Les mouvements Jaga de Kongo-dya-Ntotila

Avant de clore ce bref exposé, il convient de rappeler que dès le début du XVIè siècle, peu après les premiers contacts entre Africains et Européens, on observe en Afrique même des mouvements politiques de résistances à l’économie négrière atlantique, notamment dans le bassin du fleuve Nzadi (ou Kongo). En effet à partir de 1506, lorsque les Portugais installeront de force Nzinga Mvemba sur le trône de Mwene Kongo, après avoir assassiné son frère Nzinga Nkuwu, certains partisans de ce dernier rentreront en rébellion. Ce seront les fameux Jaga (appelé Jagado par les Portugais), en rupture de ban avec les autorités officielles de Kongo-dya-Ntotila, à juste titre jugées illégitimes. Organisés en groupements armés très mobiles, ils renoncent à occuper un territoire fixe, mais harcèlent les armées coloniales et royales à travers une guérilla permanente à divers endroits du royaume Kongo[8]. Les commentateurs portugais contemporains feront une mauvaise presse à ces mouvements de résistances africaines, dont les protagonistes sont souvent décrits comme des sanguinaires, cannibales, pillards[9].
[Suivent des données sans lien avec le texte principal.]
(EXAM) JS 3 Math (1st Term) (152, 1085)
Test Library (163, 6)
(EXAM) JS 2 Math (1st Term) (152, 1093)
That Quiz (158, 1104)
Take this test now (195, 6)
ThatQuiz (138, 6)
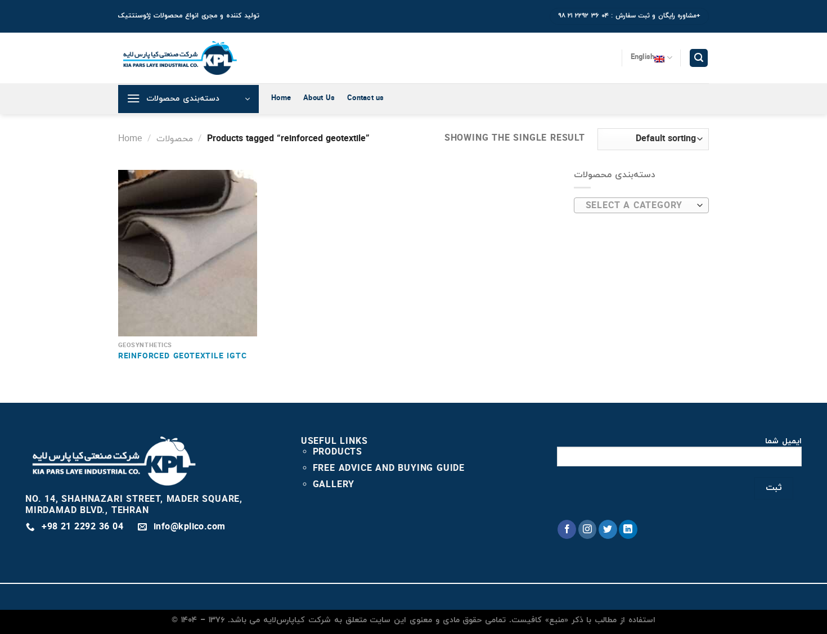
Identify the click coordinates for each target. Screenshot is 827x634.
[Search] (699, 58)
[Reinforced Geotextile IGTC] (187, 253)
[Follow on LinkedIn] (628, 529)
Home (281, 98)
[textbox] (638, 206)
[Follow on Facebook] (567, 529)
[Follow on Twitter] (608, 529)
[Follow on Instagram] (587, 529)
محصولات (174, 139)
En définitive, loin de s’être offertes comme des agneaux à la déportation négrière, les nations africaines ont très tôt combattu les infrastructures coloniales des Etats négriers européens. Ces luttes se sont poursuivies et intensifiées sur le lieu des déportations, aux Amériques. Bien qu’elles aient été généralement vaines, principalement en raison de la supériorité militaire européenne, certaines de ces entreprises de résistances ont connu un réel et durable succès, aussi bien en Afrique qu’aux Amériques, allant jusqu’à déboucher sur la création de véritables Etats anti-esclavagistes, dont l’un des tous premiers est Angola Janga. Ainsi, trois siècles avant Toussaint Louverture, Nganga Nzumba écrivait les premières pages épiques de cette œuvre majeure qu’est la longue histoire des résistances nègres à l’asservissement et à la déshumanisation, en fondant « la République de Palmarès », très probablement la première république de cette envergure créée par la diaspora nègre sur l’Autre-Rive.

L’autre corollaire de ce faisceau d’événements consiste en ce que l’absence des phénomènes abolitionnistes nègres dans l’historiographie eurocentriste de la traite négrière est un autre aspect crucial de l’escroquerie idéologique en quoi consiste fondamentalement cette historiographie négriériste. En effet, il est indéniable que les premiers abolitionnistes furent les victimes nègres elles-mêmes du yovodah, dès le XVè siècle ; c’est-à-dire longtemps, bien longtemps, avant l’émergence des premiers mouvements abolitionnistes des métropoles négrières européennes, au XVIIIè siècle finissant.


Par KLAH Popo


[1] Aimé Césaire, Toussaint Louverture, la révolution française et le problème colonial, éd. Présence Africaine, 1962

[2] Nelly Scmidt, L’abolition de l’esclavage. Cinq siècles de combats XVIè – XXè siècle, éd. Fayard, 2005

[3] Martin Lienhard, Le discours des esclaves de l’Afrique à l’Amérique Latine, éd. L’Harmattan, 2001, p.23

[4] Nelly Scmidt, L’abolition de l’esclavage. Cinq siècles de combats XVIè – XXè siècle, éd. Fayard, 2005, p.43

[5] Cf. http://www.afriblog.com/blog.asp?code=GuyEverardMbarga&no_msg=2986

[6] Kintto Lucas, Rebeliones Indígenas y Negras en America Latina, éd. Abya Yala, 1992

[7] Mamadou Camara Lefloche, Traditions orales, traitement occulte et domptage de l’esclave au Rio Pongo, in Traditions orales et archives de la traite négrière, sous la direction de Djibril Tamsir Niane, éd. UNESCO, 2001, p.39

[8] Raphaël Batsîkama ba Mampuya ma Ndâwla, L’Ancien Royaume du Congo et les baKongo, éd. L’Harmattan, 1999.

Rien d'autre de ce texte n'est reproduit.